If you walk into an elementary school classroom at a classical school, it’s not uncommon for there to be a fair amount of singing, chanting, and reciting. If you stay for long enough, you’ll also notice that the students are taking in tons of information. They learn people, places, dates, and general facts about a variety of subjects.

This, according to Sayers, is because at this age learning by heart is easy and pleasurable. The elementary school-aged brain is naturally prone to memorization and recitation and their powers of observation and memory are at their most powerful. They latch onto engaging content and are delighted to learn the nitty-gritty details of all their subjects.

At this age, classical education gives students a firm foundation of knowledge that they can use for building and analysis. It’s also the age where students build satisfaction and pleasant confidence in their knowledge. School is satisfying for them because it feeds their natural psychological inclinations.

#2 Middle School: The Logic or Pert Stage:

As students move from elementary school to middle school, their satisfaction with facts diminishes.
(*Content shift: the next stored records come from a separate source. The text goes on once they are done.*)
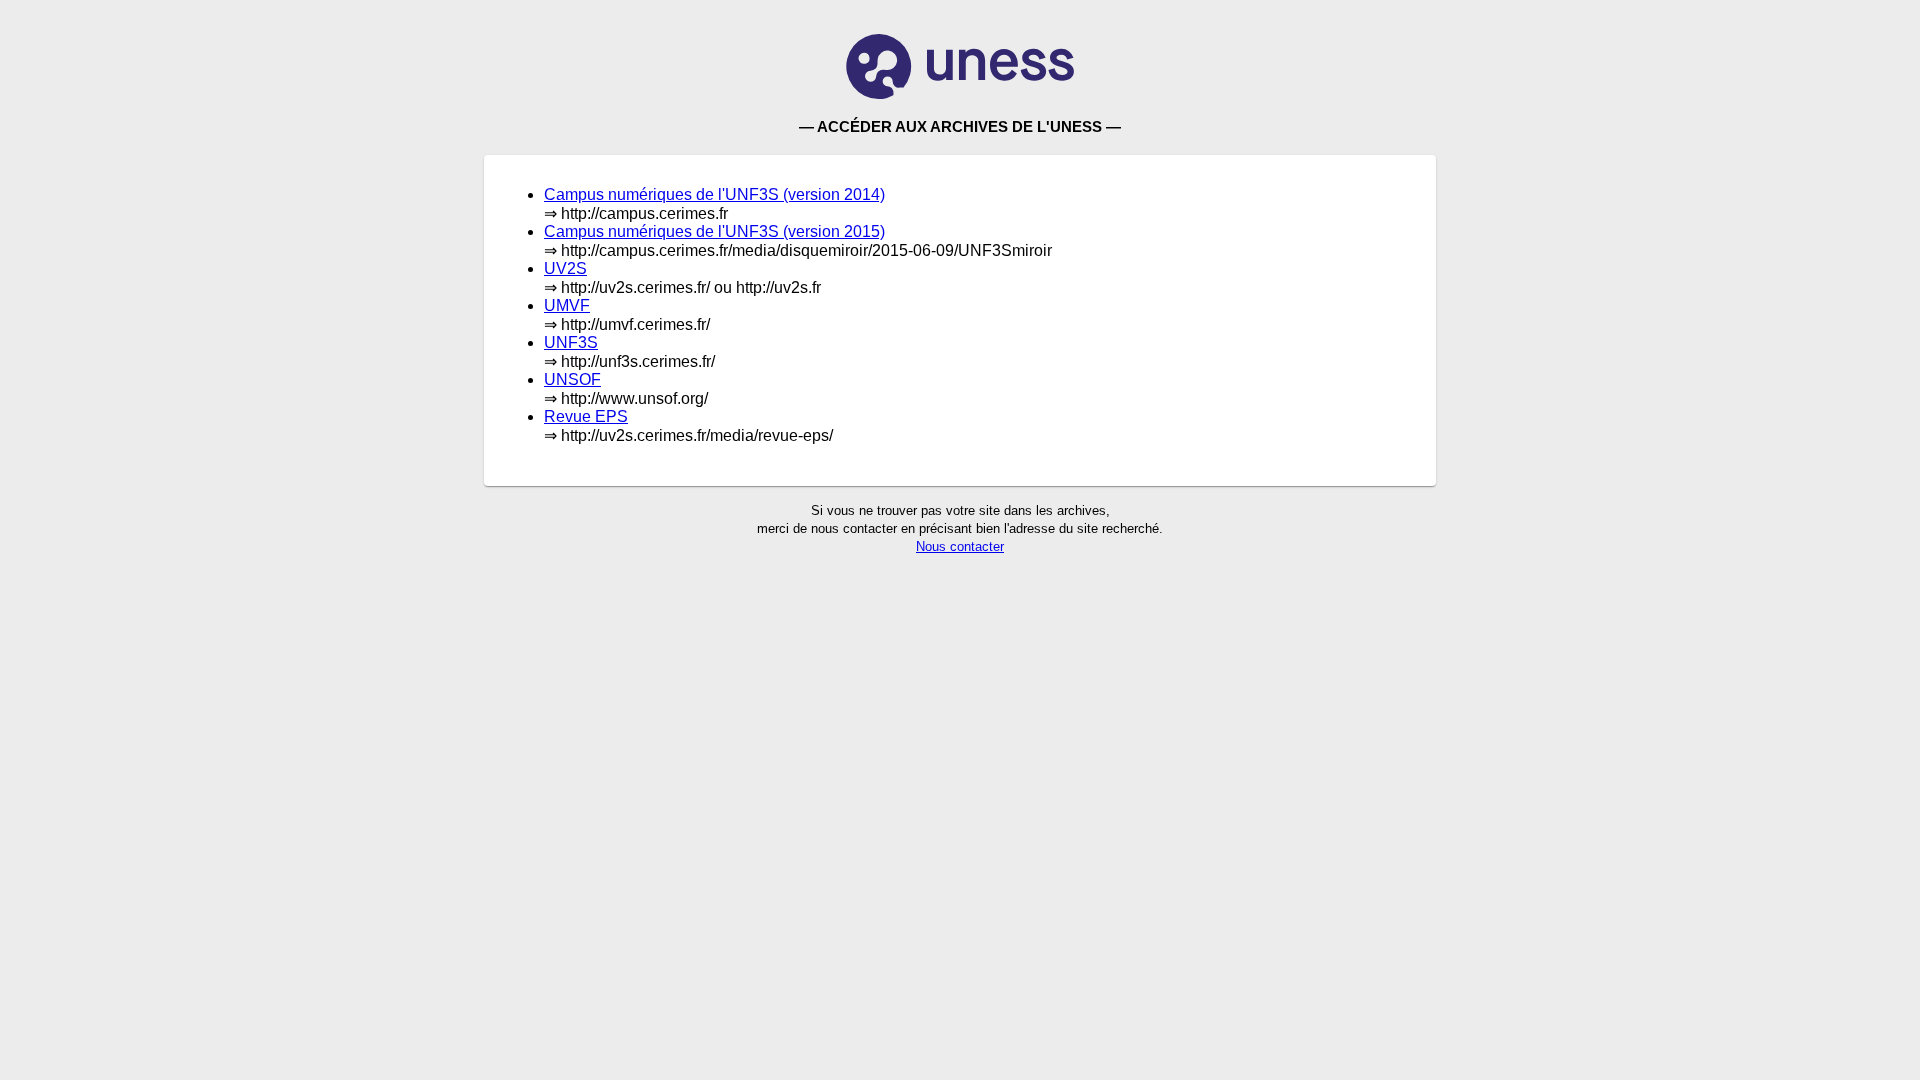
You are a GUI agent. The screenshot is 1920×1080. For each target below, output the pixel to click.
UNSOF (572, 379)
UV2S (565, 268)
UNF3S (571, 342)
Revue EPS (586, 416)
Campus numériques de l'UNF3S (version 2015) (714, 231)
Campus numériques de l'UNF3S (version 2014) (714, 194)
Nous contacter (960, 546)
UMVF (567, 305)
They enter a developmental stage where they are naturally argumentative and challenging.

The benefit of this developmental stage under a classical model is that students learn how to harness and direct their argumentative tendencies toward something good. They are encouraged to find answers for themselves and often find their foundation of knowledge is not enough to satisfy their desire. If they are going to continue to question and debate, they need more information. In this way, by the end of middle school, the imagination is reawakened after temporarily going dormant under the guise of youthful surliness.


#3 High School: The Rhetoric or Poetic Stage:

At last, we arrive at the last stage. Sayers notes that the Poetic stage is marked particularly by a student’s yearning to express themselves. They work their hardest to achieve independence, and they are most capable of synthesizing their knowledge across multiple grade levels and subjects. 
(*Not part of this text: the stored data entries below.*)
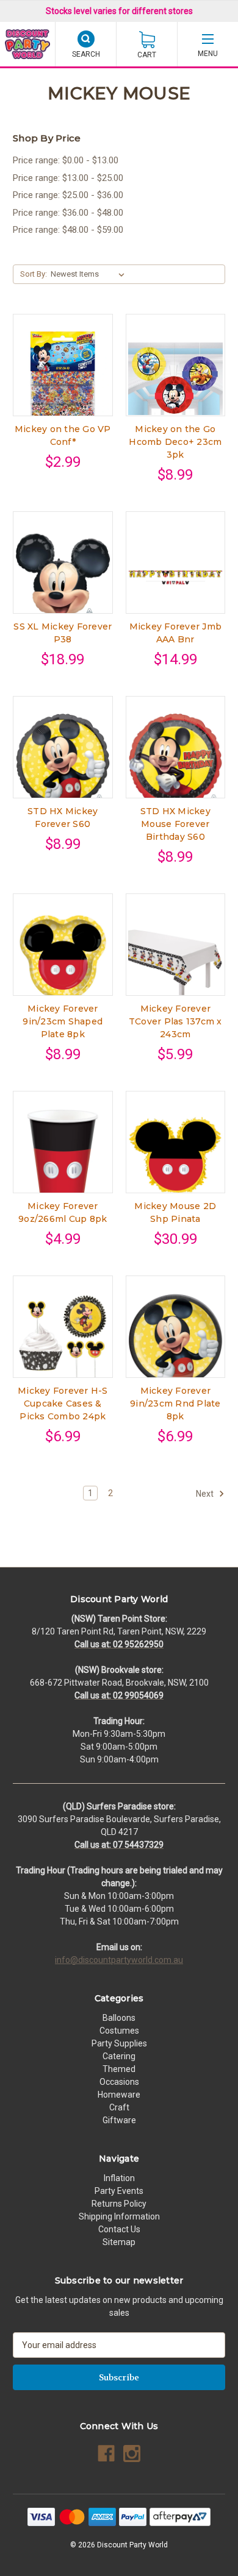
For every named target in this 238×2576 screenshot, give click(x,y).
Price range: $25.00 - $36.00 (68, 195)
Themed (119, 2069)
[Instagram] (131, 2453)
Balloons (119, 2018)
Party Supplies (119, 2043)
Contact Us (119, 2229)
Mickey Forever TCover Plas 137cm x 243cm (175, 1021)
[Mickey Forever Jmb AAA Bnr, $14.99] (175, 576)
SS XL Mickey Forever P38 (62, 633)
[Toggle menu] (207, 44)
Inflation (119, 2178)
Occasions (119, 2082)
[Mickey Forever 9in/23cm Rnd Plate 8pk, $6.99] (175, 1340)
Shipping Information (119, 2216)
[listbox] (90, 274)
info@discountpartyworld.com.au (119, 1960)
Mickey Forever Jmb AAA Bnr (175, 633)
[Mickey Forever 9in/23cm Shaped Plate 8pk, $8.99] (62, 958)
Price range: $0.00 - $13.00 (65, 160)
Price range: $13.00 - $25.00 (68, 177)
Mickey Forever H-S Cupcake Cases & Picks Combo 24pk (63, 1403)
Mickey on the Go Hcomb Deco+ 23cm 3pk (175, 442)
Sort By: (33, 274)
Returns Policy (119, 2204)
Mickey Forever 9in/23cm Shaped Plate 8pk (63, 1021)
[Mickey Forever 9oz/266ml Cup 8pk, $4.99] (62, 1155)
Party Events (119, 2191)
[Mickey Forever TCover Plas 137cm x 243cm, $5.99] (175, 958)
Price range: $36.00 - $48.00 (68, 212)
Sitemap (119, 2242)
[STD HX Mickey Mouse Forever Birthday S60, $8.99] (175, 760)
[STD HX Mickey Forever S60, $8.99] (62, 760)
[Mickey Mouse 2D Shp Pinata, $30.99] (175, 1155)
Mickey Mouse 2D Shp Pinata (175, 1212)
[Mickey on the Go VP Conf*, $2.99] (62, 378)
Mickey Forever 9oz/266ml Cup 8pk (62, 1212)
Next (205, 1493)
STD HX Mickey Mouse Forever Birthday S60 (175, 824)
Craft (119, 2107)
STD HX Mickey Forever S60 (62, 817)
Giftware (119, 2120)
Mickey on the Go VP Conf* (63, 435)
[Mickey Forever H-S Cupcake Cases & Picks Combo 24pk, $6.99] (62, 1340)
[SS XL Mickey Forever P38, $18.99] (62, 576)
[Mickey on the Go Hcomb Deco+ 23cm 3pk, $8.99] (175, 378)
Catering (119, 2056)
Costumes (119, 2030)
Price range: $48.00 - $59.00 (68, 229)
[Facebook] (106, 2453)
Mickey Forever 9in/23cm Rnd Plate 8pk (175, 1403)
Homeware (119, 2094)
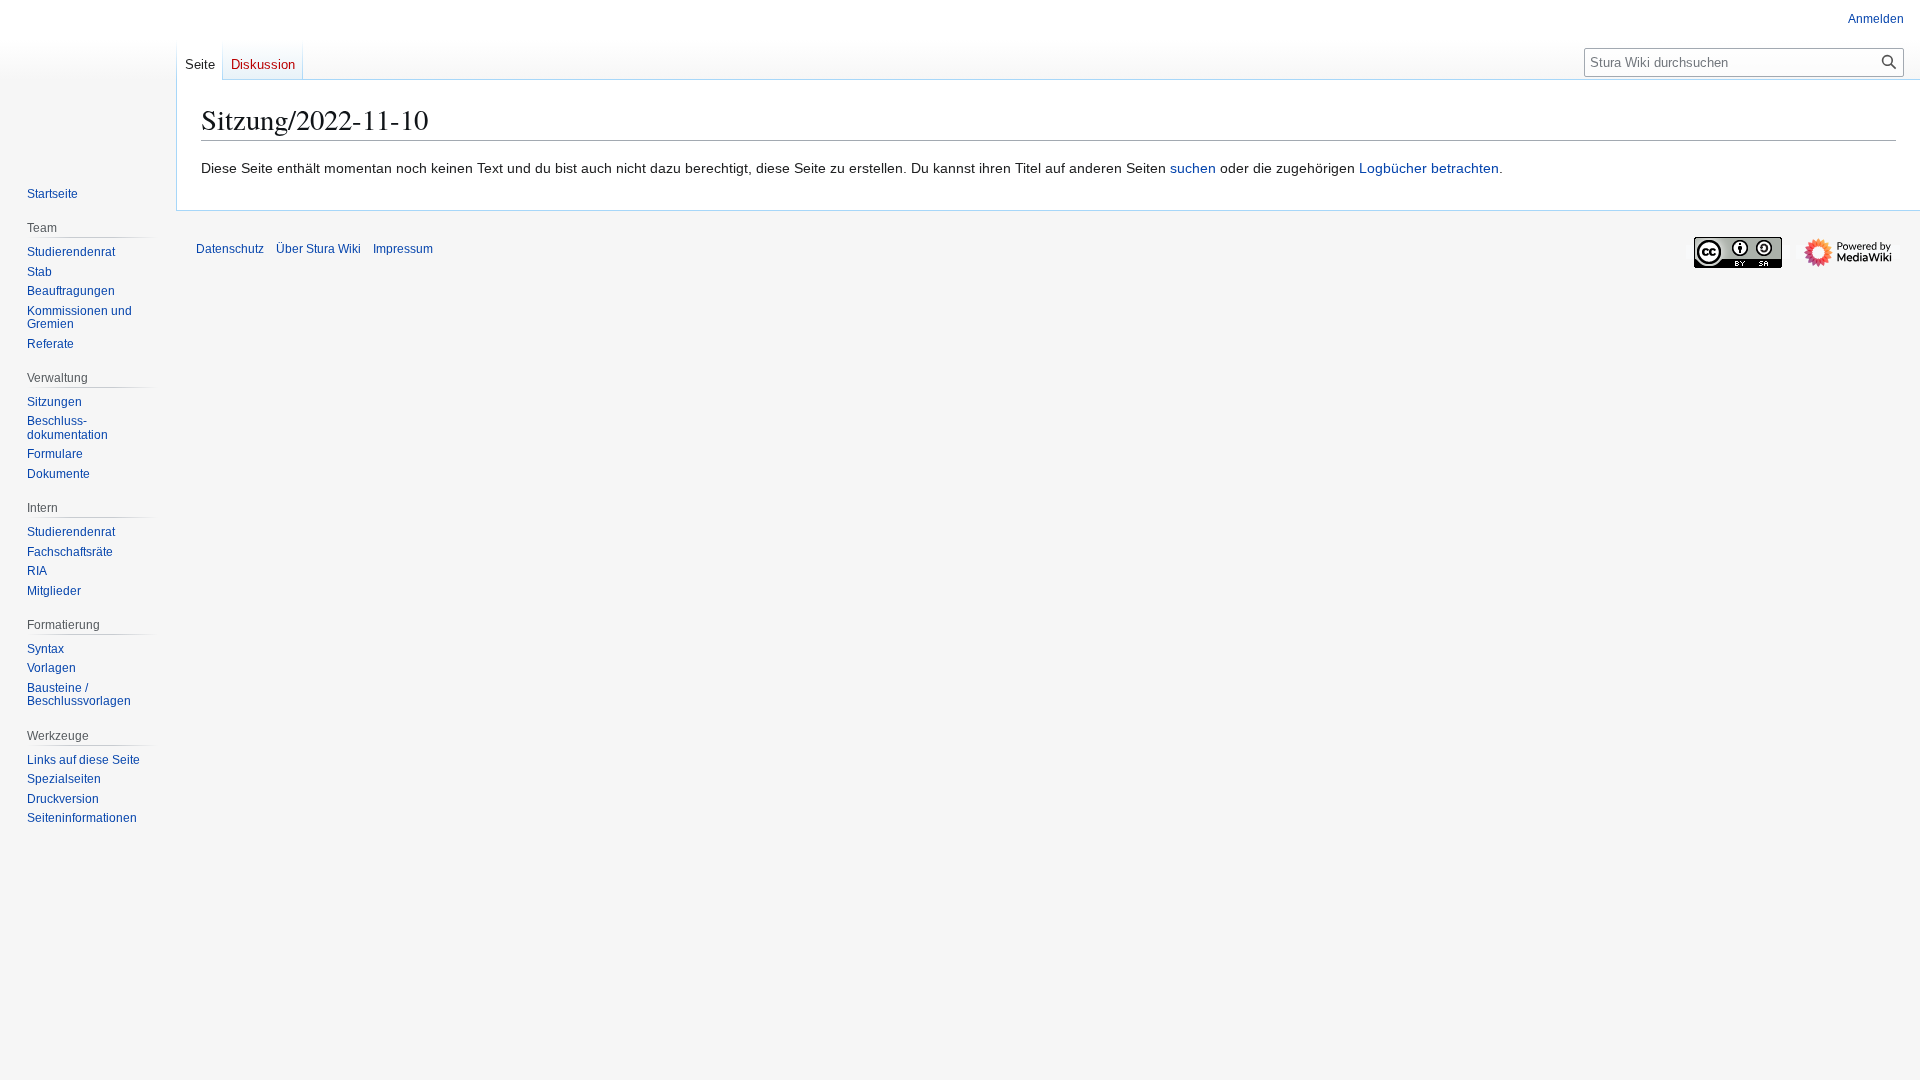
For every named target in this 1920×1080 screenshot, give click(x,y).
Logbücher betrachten (1429, 168)
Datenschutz (230, 249)
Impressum (403, 249)
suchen (1193, 168)
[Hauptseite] (88, 80)
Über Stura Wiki (318, 249)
This synthesis is particularly important and is the reason that many schools end high school with a senior thesis or presentation in which they answer a question that requires them to utilize all that they have learned thus far. 

And that, as Sayers would point out, is the ultimate end of education:

“To learn six subjects without remembering how they were learned does nothing to ease the approach to seventh; to have learned and remembered the art of learning makes the approach to every subject an open door.”


This is why your classical student is different. This is why they can tackle new challenges with vigor and tenacity rather than fear and hesitation. Classical education concerns itself with knowledge, yes, but also with the training in how to think.